Type of Document Dissertation
Author Saban, Susan Dora
Author's Email Address susan.saban@alumni.vanderbilt.edu
URN etd-10252006-093139
Title Cryo-EM structures of adenovirus provide insight into vector design, virus assembly, and capsid disassembly
Degree PhD
Department Molecular Physiology and Biophysics
Advisory Committee
Advisor Name Title
Al Beth Committee Chair
Charles R. Sanders Committee Member
Dave Piston Committee Member
Hassane Mchaourab Committee Member
Terence S. Dermody Committee Member
  • Cryoelectron Microscopy
  • subnanometer resolution cryoEM structures
  • difference mapping
  • three-dimensional image processing
  • non-enveloped viral membrane penetration
  • Adenoviruses
  • Genetic vectors
Date of Defense 2006-10-09
Availability unrestricted
Adenovirus (Ad) vectors are promising vehicles for vaccine delivery and gene therapy, but vector development has been hampered by the lack of an atomic structure of the intact virion. In this work, cryoEM single particle reconstruction methods have been applied to study the structure of an adenovirus vector, Ad35F. The 9 Å resolution cryoEM structure of Ad35F was analyzed by docking the crystal structures of two major capsid proteins, hexon and penton base. A long α-helix of ~ 40 residues was observed on the capsid surface and assigned to the C-terminal domain of protein IX recently used as a platform for vector retargeting. In the 6 Å resolution structure of Ad35F α-helices of 10 or more residues are clearly visualized for the first time. This in combination with secondary structure prediction for proteins IIIa, VI, VIII, and IX has led to new and more precise assignments for these capsid proteins. The coiled coil of protein IX is assigned to a tetrameric coiled coil now observed on the outer capsid surface. Protein IIIa, which is predicted to be highly α-helical, is assigned to a cluster of helices below the penton base on the inner capsid surface. Protein VI, a membrane lytic factor, is sequestered within the hexon cavities on the inner capsid surface.

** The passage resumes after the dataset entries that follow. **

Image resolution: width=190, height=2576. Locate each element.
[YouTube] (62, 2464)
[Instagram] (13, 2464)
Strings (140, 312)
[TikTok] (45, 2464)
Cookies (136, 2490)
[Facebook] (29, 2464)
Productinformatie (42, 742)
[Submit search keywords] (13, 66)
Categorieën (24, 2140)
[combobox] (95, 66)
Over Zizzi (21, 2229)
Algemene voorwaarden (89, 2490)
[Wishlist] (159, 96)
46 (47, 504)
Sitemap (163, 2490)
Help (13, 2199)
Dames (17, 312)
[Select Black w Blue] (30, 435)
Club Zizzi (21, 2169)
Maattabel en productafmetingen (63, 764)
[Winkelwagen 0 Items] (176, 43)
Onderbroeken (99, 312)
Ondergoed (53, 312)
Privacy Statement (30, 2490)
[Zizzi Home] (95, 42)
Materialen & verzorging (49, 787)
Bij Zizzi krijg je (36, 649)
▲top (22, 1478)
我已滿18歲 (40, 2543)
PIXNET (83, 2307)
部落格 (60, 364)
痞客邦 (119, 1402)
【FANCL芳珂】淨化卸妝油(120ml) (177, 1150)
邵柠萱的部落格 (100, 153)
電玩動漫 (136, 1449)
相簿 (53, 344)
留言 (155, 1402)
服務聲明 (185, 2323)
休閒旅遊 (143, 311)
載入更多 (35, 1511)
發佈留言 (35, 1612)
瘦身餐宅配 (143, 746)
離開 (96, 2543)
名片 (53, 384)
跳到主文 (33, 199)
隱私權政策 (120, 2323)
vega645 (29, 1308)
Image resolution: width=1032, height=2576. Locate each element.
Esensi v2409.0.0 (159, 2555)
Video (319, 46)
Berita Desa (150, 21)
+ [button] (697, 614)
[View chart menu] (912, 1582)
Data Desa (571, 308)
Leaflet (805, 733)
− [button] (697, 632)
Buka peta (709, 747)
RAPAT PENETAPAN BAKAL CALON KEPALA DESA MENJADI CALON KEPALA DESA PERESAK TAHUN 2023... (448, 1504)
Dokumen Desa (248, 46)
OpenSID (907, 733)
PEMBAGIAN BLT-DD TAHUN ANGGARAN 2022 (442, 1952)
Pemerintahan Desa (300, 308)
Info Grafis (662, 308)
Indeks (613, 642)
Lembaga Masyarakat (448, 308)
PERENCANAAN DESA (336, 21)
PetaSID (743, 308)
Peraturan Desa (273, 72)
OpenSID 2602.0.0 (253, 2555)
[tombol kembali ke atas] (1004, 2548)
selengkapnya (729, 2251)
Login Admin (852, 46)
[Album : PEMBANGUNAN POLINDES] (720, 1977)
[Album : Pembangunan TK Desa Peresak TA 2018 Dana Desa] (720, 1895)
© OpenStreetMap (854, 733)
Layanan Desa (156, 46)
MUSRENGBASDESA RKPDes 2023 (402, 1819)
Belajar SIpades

The new protein assignments have important implications for vector design, virus assembly, and capsid disassembly during cell entry. First, since protein IIIa, VI, and VIII are all located on the inner capsid surface, our structural work indicates that the best candidate proteins for retargeting are hexon, penton base, fiber and protein IX. With the new interior position of protein IIIa, it is easier to envision how protein IIIa can facilitate DNA packaging during assembly. During cell entry in the low pH environment of the endosome, protein IIIa is well situated to allow rapid release of vertex proteins, including protein VI. The sequestration of protein VI is likely important to prevent membrane lysis until the appropriate time point in the viral life cycle.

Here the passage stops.